Professional Standards for Communication in a Digital World
Article contributed by Jacquelyn Ekern, MS, LPC, President @ Eating Disorder Hope, and Crystal Karges, MS, RDN, IBCLC, Special Projects Director @ Eating Disorder Hope
In the age of digital consumerism, the manner in which we interact and communicate with one another has changed drastically. Smart phones and tablets have become commonplace in our daily routines, with many individuals heavily relying on their electronic devices to maintain schedules and lives. In fact, research data has shown us that as of January 2014, 90% of American adults have a cell phone and 58% of American adults have a smart phone . Smart phone owners likely carry their device with them throughout the day, with 67% of cell phone owners checking their phone for messages, alerts, or calls – even if their device is not actively ringing . Smart phones are utilized for a variety of tasks, including scheduling meetings, paying bills, making reservations, taking photographs and more.
With the face of communication rapidly evolving, the effort to connect with individuals becomes more important than ever. As a majority of messages are conveyed via email or text, the person-ability that is often craved in human interactions easily becomes lost. Professionalism, warmth, and positivity can certainly fall through the cracks as messages are quickly typed and sent through a rush of phone calls, meetings, and email responses.
As professionals that function in the eating disorder community, our outreach efforts to sufferers and their families are highly important. It is crucial to remember that behind every email, inquiry, message, or phone call, exists an individual who is struggling and dealing with the devastating consequences of an eating disorder. For many individuals who do reach out for help, their journey in arriving to that point has likely been one filled with confusion and desolation.
Many of us who work in the field of eating disorders are united by our deep desire to help these individuals recover and heal. It is often our degree of compassion and empathy that enables us to make strides and persist in this beautiful yet challenging community. As many of us interact with patients, clients, and colleagues via our smart phones and tablets, here are important reminders to help us execute our communications with continued professionalism and grace:
- Help Clients Feel Comfortable: In the same way that you would extend friendliness to someone in person, it is important to continue this same etiquette over the phone or email. This could be done by personalizing messages to include names, taking the time to convey how you want to meet their needs, and making yourself available to their questions or concerns. Utilizing emoticons and acronyms can help develop a comfortable tone, but use with discretion.
- Avoid Jargon: Using unfamiliar terminology or lingo can confuse a client/patient or cause them to misinterpret what you are trying to communicate. Keep you messages clear and concise as you translate your thoughts and responses.
- Be open to “small talk”: People you interact with will appreciate small details that you take the time to remember. In your contacts list, jot down a couple personable details about individuals you are communicating with to help prompt you in your discussions. Asking about family members, pets, latest trips, etc. can express a depth of warmth that is sometimes missed in daily messages/emails.

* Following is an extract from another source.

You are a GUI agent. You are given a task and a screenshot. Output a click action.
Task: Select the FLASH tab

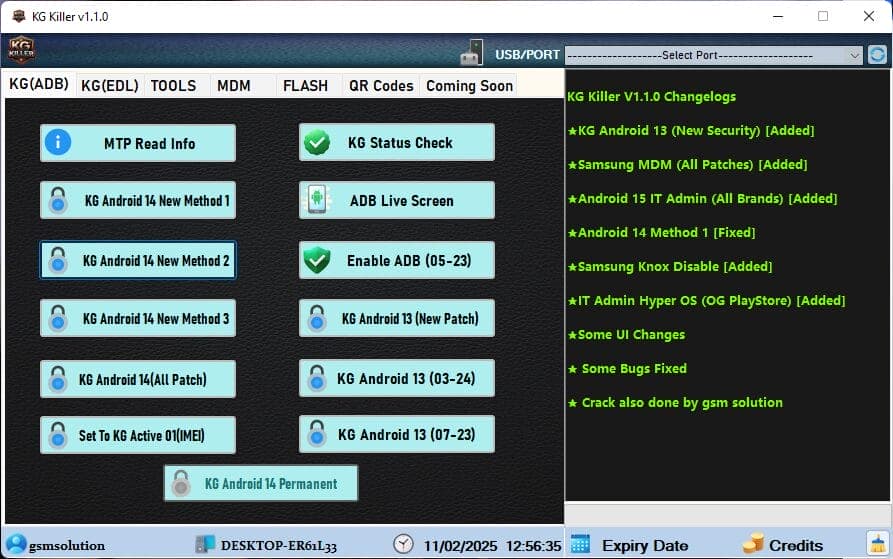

- Protect the privacy of those you interact with: With the capacity to rapidly respond to emails/texts, protecting private information can be overlooked. Before forwarding emails or messages, be sure to scan your correspondence for potential information that should be kept confidential. This regular practice will help protect you and your clients and maintain your professionalism.
- Reread your emails and messages: With responses made at a moment’s notice, messages can be communicated poorly if language, grammar, and punctuation are sub-par. Take an extra minute to re-read your responses and messages before sending to double check your spelling and grammar. Making this routine in your communication practice can help ensure that your messages are clear, concise, and professional.
Communication is a powerful tool that can be highly effective and helpful when used appropriately and effectively. Maintaining standards of professionalism and kindness can help elevate your communication skills, especially in these days of digital interactions.